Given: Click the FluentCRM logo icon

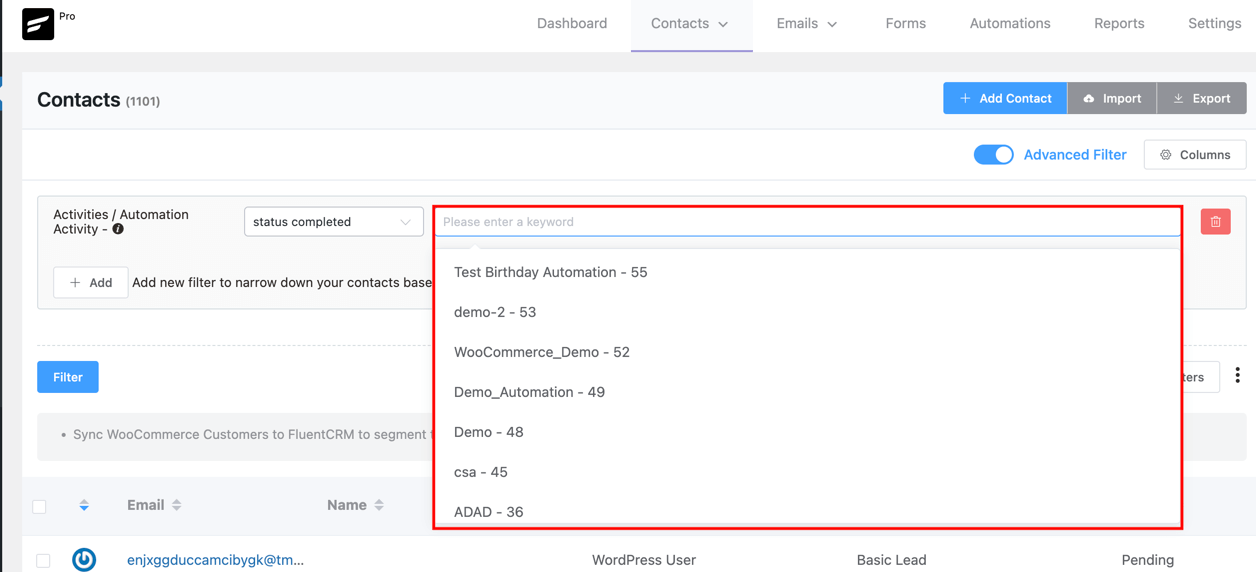Looking at the screenshot, I should [x=38, y=24].
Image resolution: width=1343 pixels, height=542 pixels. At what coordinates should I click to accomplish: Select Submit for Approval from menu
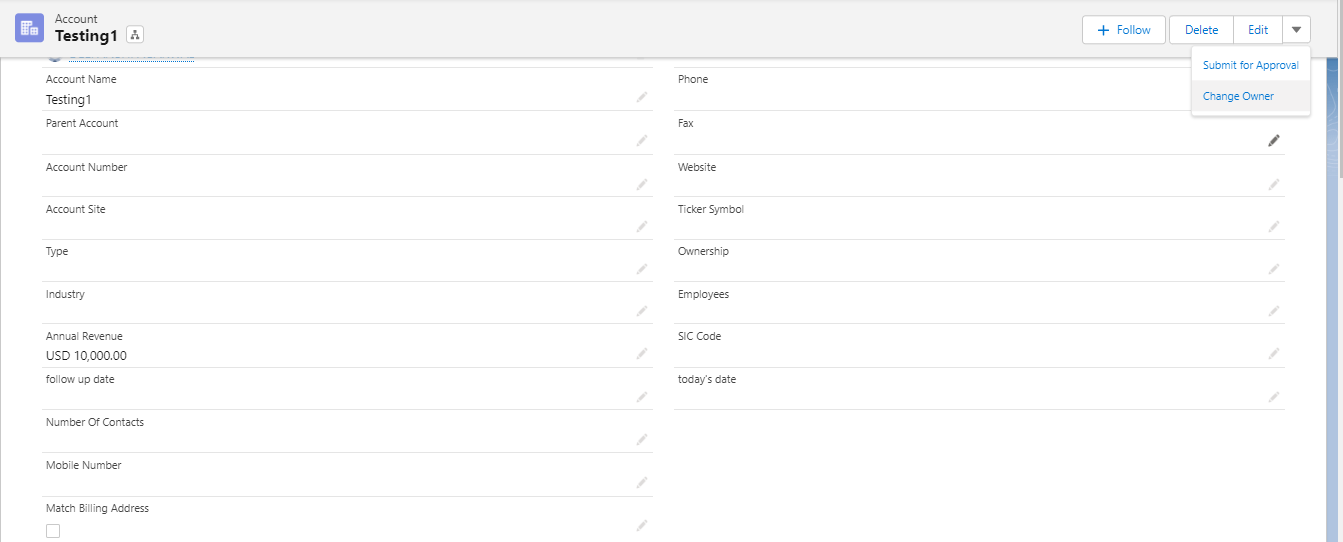tap(1250, 65)
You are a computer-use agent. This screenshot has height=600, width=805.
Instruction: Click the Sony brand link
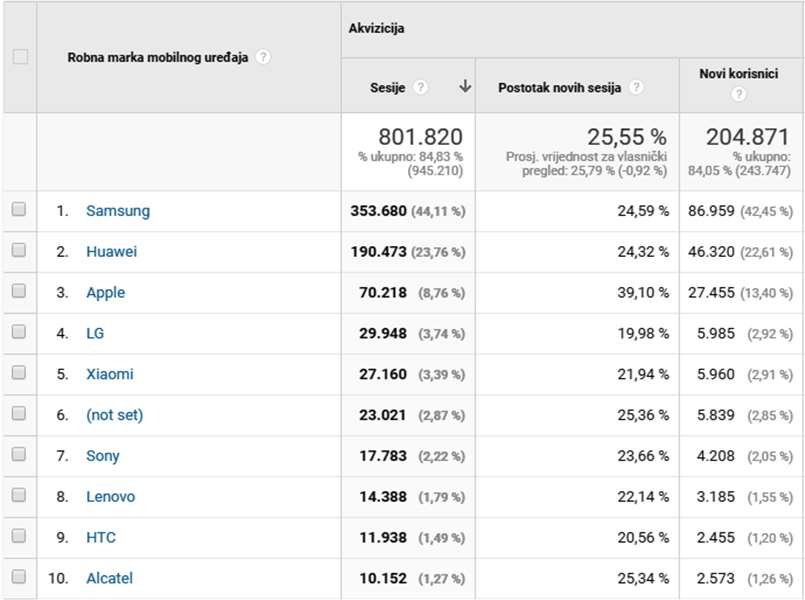(102, 456)
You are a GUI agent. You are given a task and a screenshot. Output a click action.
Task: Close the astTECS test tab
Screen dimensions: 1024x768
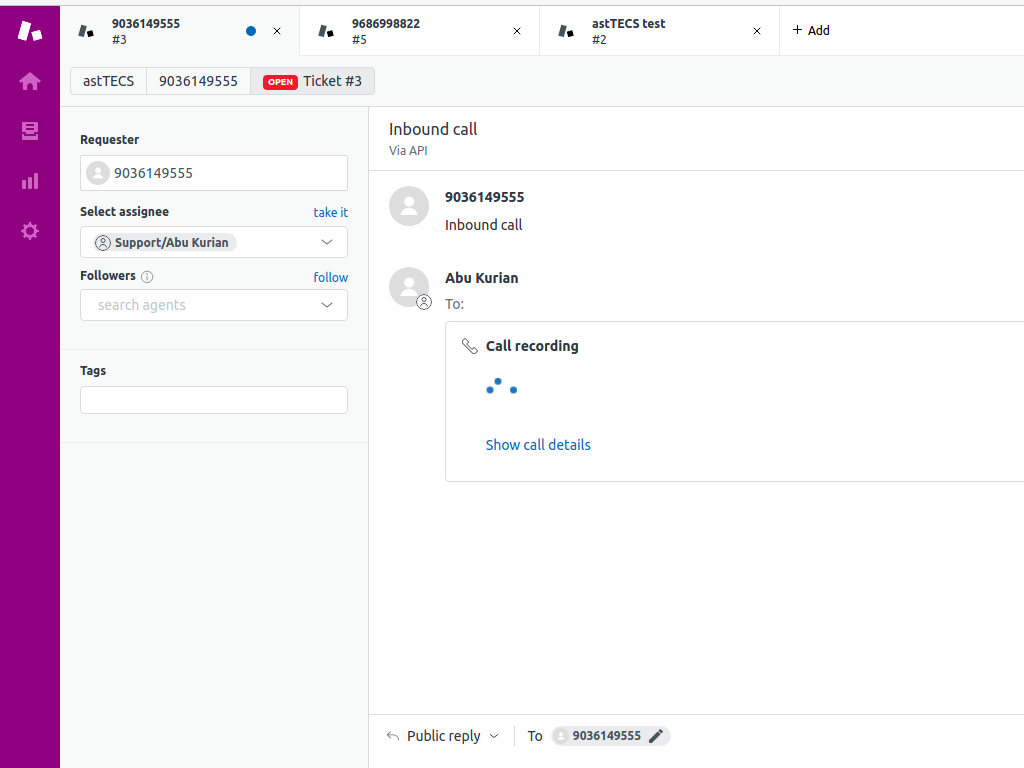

::::

» **Exercise brief**
Every entry above should be returned exactly, with no images included.

» **Solution to this exercise**
Given: Click the FluentCRM logo icon

Looking at the screenshot, I should [x=38, y=24].
Image resolution: width=1343 pixels, height=542 pixels. At what coordinates should I click to accomplish: Select Submit for Approval from menu
tap(1250, 65)
You are a computer-use agent. This screenshot has height=600, width=805.
Instruction: Click the Sony brand link
(102, 456)
You are a GUI agent. You are given a task and a screenshot. Output a click action.
Task: Close the astTECS test tab
Screen dimensions: 1024x768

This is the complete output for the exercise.